FaceReader Online analyses facial expressions using FaceReader™, a software program for facial analysis. It has proved its value in the more than 250 sites where it is used worldwide. FaceReader technology has been improved over the past 20 years using scientific research as input for software development plans. The analysis and related services run on the Microsoft Azure cloud platform.

FaceReader Online therefore is a user-friendly, easy accessible web portal built around proven, reliable technology.

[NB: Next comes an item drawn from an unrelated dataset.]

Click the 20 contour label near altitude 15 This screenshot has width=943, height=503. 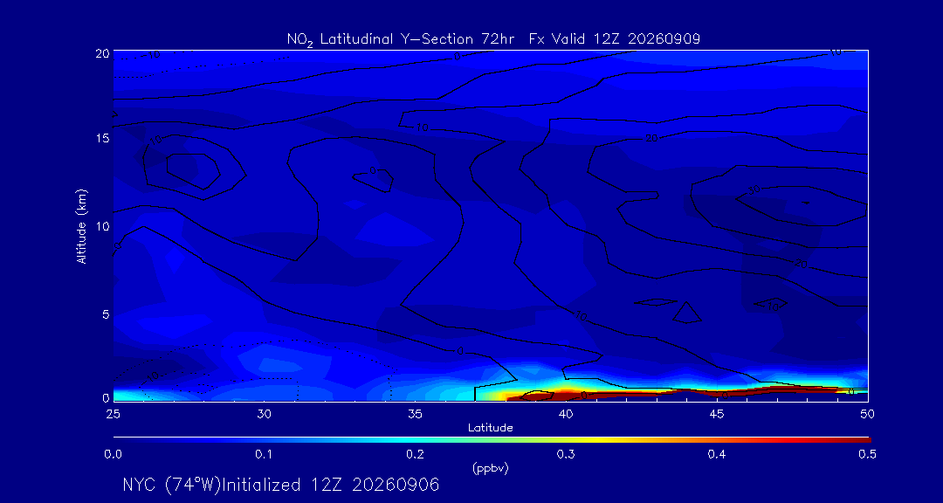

Facial expression analysis

FaceReader software has been trained to classify expressions in one of the following categories: happy, sad, angry, surprised, scared, disgusted, and neutral. These emotional categories have been described by Ekman [1] as the basic or universal emotions. FaceReader Online can easily be used by hundreds of participants at once: we make sure that sufficient server capacity is available so that you get your results in time!

Face Detection

The first step of our Face Analysis system consist of accurately finding the location and size of faces in arbitrary scenes under varying lighting conditions and complex backgrounds. Face detection, combined with eye detection, gives us a perfect starting point for the following facial modeling and expression analysis. FaceReader uses the popular Viola-Jones algorithm [5] to detect the presence of a face.


Face Modeling

The next step is an accurate modeling of the face using an algorithmic approach based on the Active Appearance method described by Cootes and Taylor [6]. The model is trained with a database of annotated images. It describes over 500 key points in the face and the facial texture of the face entangled by these points. The key points include (A) the points that enclose the face (the part of the face that FaceReader analyzes) and (B) points in the face that are easily recognizable (lips, eyebrows, nose and eyes). The texture is important because it gives extra information about the state of the face. The key points describe the global position and the shape of the face, but do not give any information about, for example, the presence of wrinkles and the shape of the eye brows. These are important cues for classifying the facial expressions.

Face Classification

The actual classification of the facial expressions is done by training an artificial neural network [7]. Over 10,000 manually annotated images were used as training material.


FaceReader Methodology Paper

Would you like to learn more about facial expression analysis using FaceReader software? Please download this free white paper to answer the following questions:

  • What is FaceReader?
  • How does FaceReader work?
  • What output does FaceReader provide?
  • How well does FaceReader work?
Cloud architecture

All FaceReader Online processes run on the reliable Microsoft Azure cloud solution for all of its processes. This approach of analysis in the cloud brings a number of advantages for our customers:

  • Scalability

    Rapid scaling of processing capabilities to deal with sudden bursts of demand. Even the recording data of thousands of participants can be analyzed within minutes.

  • Reliability

    High reliability and availability - Microsoft guarantees an uptime of over 99.9%.

  • Geo-redundancy

    Geo-redundancy - Servers are located in different geographical regions. This further improves the availability, and provides a better connectivity (ping/bandwidth) for users all over the world.

  • Maintainability

    Maintainability - You always have the latest and best version of our software to work with.


  1. Ekman, P. (1970). Universal facial expressions of emotion. California Mental Health Research Digest, 8, 151-158.
  2. Van Kuilenburg, H.; Wiering, M; Den Uyl, M.J. (2005). A Model Based Method for Automatic Facial Expression Recognition. Proceedings of the 16th European Conference on Machine Learning, Porto, Portugal, 2005, pp. 194-205, Springer-Verlag GmbH.
  3. Den Uyl, M.J.; Van Kuilenburg, H. (2008). The FaceReader: Online Facial Expression Recognition. Proceedings of Measuring Behavior 2005, Wageningen, The Netherlands, August 30 - September 2, 2008, pp. 589-590.
  4. Van Kuilenburg, H.; Den Uyl, M.J.; Israël, M.L.; Ivan, P. (2008). Advances in face and gesture analysis. Proceedings of Measuring Behavior 2008, Maastricht, The Netherlands, August 26-29, 2008, pp. 371-372.
  5. Viola, P.; Jones, M. (2001). Rapid object detection using a boosted cascade of simple features. Proceedings of the IEEE Computer Society Conference on Computer Vision and Pattern Recognition, Kauai, HI, U.S.A., December 8-14, 2001.
  6. Cootes, T.; Taylor, C. (2000). Statistical models of appearance for computer vision. Technical report, University of Manchester, Wolfson Image Analysis Unit, Imaging Science and Biomedical Engineering.
  7. Bishop, C.M. (1995). Neural Networks for Pattern Recognition. Clarendon Press, Oxford.